Following a few cases of heterotaxy syndrome with polysplenia in adults diagnosed in our hospital,
we have performed a bibliographic review of the evidence in order to identify the principal radiological findings of altered anatomy in situs anomalies and associated diseases.
LUNGS AND BRONCHI
Associated with the syndrome of heterotaxia with asplenia,
the literature describes a strong association with the presence of right isomerism.
This implies that the patient has trilobulated lungs with bilateral minor fissures and bronchi in epiarterial situation with a short course.
Nevertheless,
in the syndrome of heterotaxia with polysplenia,
the association with left isomerism is described with lungs bilobed bilaterally and bronchi in hypoarterial situation with a long course.
Nobody of our patients had this characteristic disposition.
They had right trilobed (Fig. 3) and left bilobed lungs (Fig. 4),
with the bronchi in normal disposition (Fig. 5).
HEART
Patients with asplenia-associated heterotaxia syndrome have a very high mortality rate due to frequent and severe associated cardiac malformations,
such as the common atrioventricular canal,
the univentricular heart and the transposition of large vessels.
All of them tend to present with anomalous pulmonary venous drainage.
In patients with polysplenia,
cardiac malformations are less frequent and milder.
Patients with left isomerism present morphologically left atrial appendages (long and narrow) and receive pulmonary veins.
INFERIOR VENA CAVA
The most frequent alteration found associated to the syndrome of heterotaxy with polysplenia is the interruption of the inferior vena cava (IVC) with continuation through the azygos vein or hemiazygos (Fig. 6 and Fig. 7),
as well as short intrahepatic segment of the IVC (Fig. 8).
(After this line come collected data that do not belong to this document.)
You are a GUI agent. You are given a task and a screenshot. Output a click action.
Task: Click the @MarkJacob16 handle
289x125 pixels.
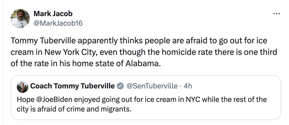click(58, 23)
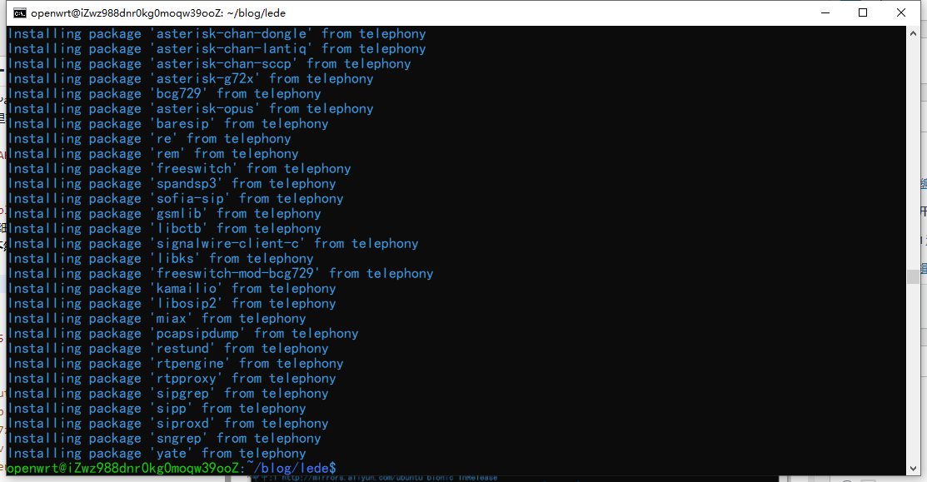Close the openwrt terminal window
Screen dimensions: 927x482
click(x=902, y=12)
The infrahepatic portion of the IVC has been described in normal,
left or even duplicated position.
AORTA
Aorta is in its normal position in most of the cases.
Despite,
cases have been described in which it is located to the right of the midline when it coexists with a duplicated IVC.
SPLEEN
The absence of spleen in the syndrome of heterotaxy with asplenia causes high mortality before the first year of life due to its greater association with severe congenital heart disease and decreased immunological activity.
On the other hand,
in polysplenia heterotaxy,
we found different multiple sizes and rounded spleens (called "splenules") or a small lobed spleen,
located generally close to the stomach and adjacent to the greater curvature (Fig. 9 and Fig. 10).
It can be located in the right or left hypochondrium.
This anatomical association of the spleen with the stomach is due to the fact that the splenic tissue originates in the dorsal mesogastrium.
LIVER:
As much in polysplenia or asplenia,
midline liver is a very common finding.
However,
it appears more frequently in patients with asplenia.
We found in our patients midline liver (Fig. 11 and Fig. 12) and hepatic artery originated in the superior mesenteric artery as a variant of normality (Fig. 13).
PANCREAS:
Regarding the majority of cases of patients with heterotaxy described in the literature,
the pancreas is truncated or incomplete with the absence of the tail and/or body because of partial agenesis of the dorsal pancreas (Fig. 14).
GASTROINTESTINAL TRACT
Intestinal malrotation is a common discovery in heterotaxy syndrome.
The stomach may be in a normal or mirror location.
Regarding the small bowel and colon,
different degrees of intestinal malrotation could be observed.
The most common finding described is the small bowel to the right of the midline and the colon to the left (Fig. 15).
The preduodenal position of the portal vein has been described in the literature,
which might cause intestinal obstruction.
TREATMENT AND PROGNOSIS
The management of adults with polysplenia is generally palliative and symptom-specific.
Most adult patients with heterotaxy syndrome with polysplenia do not present any specific symptoms and are incidentally diagnosed.
The existence of associated anomalies such as a preduodenal portal vein,
intestinal malrotation or vascular anomalies can condition the surgery.
Its awareness is important and priority to avoid complications in interventional procedures.